▶ _DATA FOR THIS EXERCISE_:

..............................

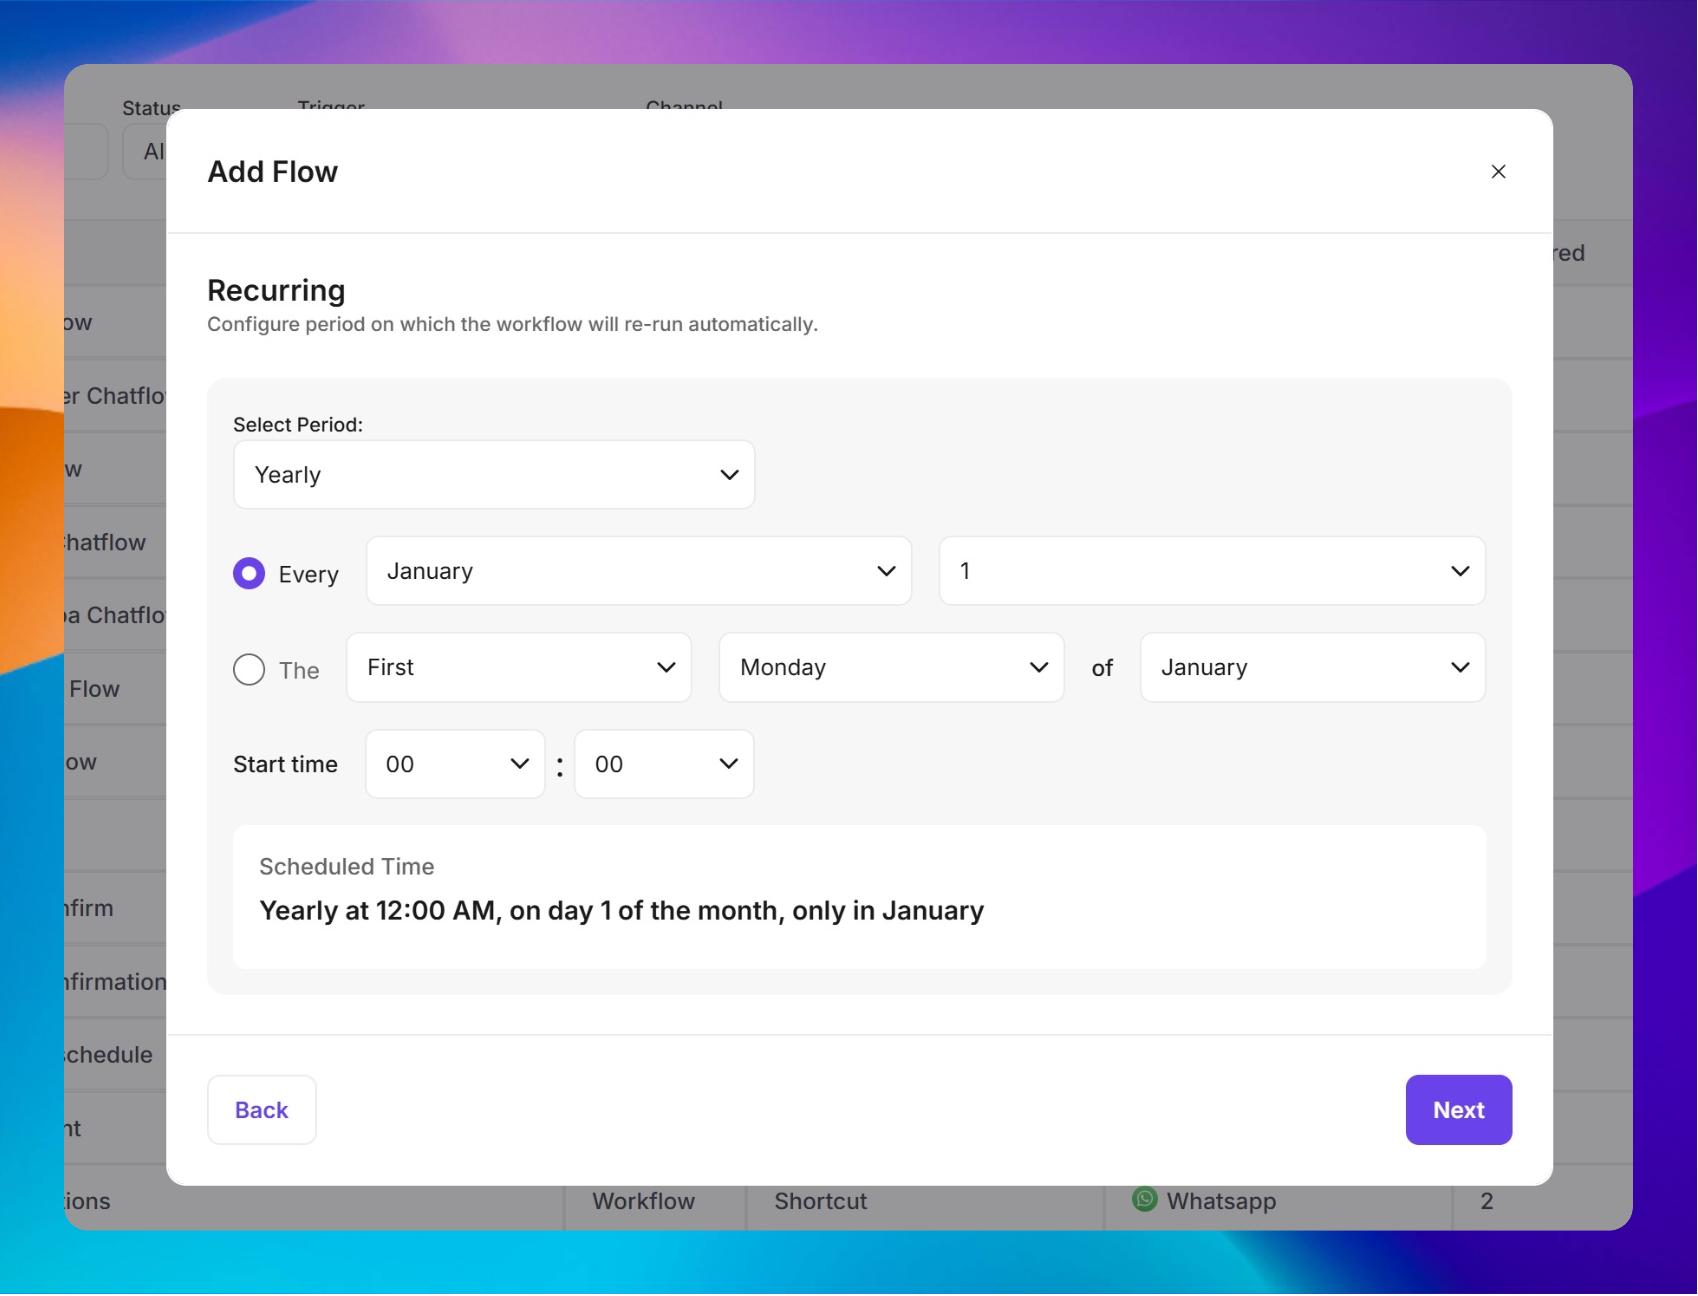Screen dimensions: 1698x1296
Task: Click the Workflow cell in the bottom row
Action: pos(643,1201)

..............................

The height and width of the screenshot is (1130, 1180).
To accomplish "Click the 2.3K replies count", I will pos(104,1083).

..............................

▶ _WHAT IS NEEDED_: Rewrite the lines starting at "Screen dimensions: 1698x1296" and ending at "Action: pos(643,1201)", putting "Status" in place of "Workflow" and keeping everything else the same. Leave the pictures out.

▶ _RESPONSE TO THIS EXERCISE_:
Screen dimensions: 1698x1296
Task: Click the Status cell in the bottom row
Action: pos(643,1201)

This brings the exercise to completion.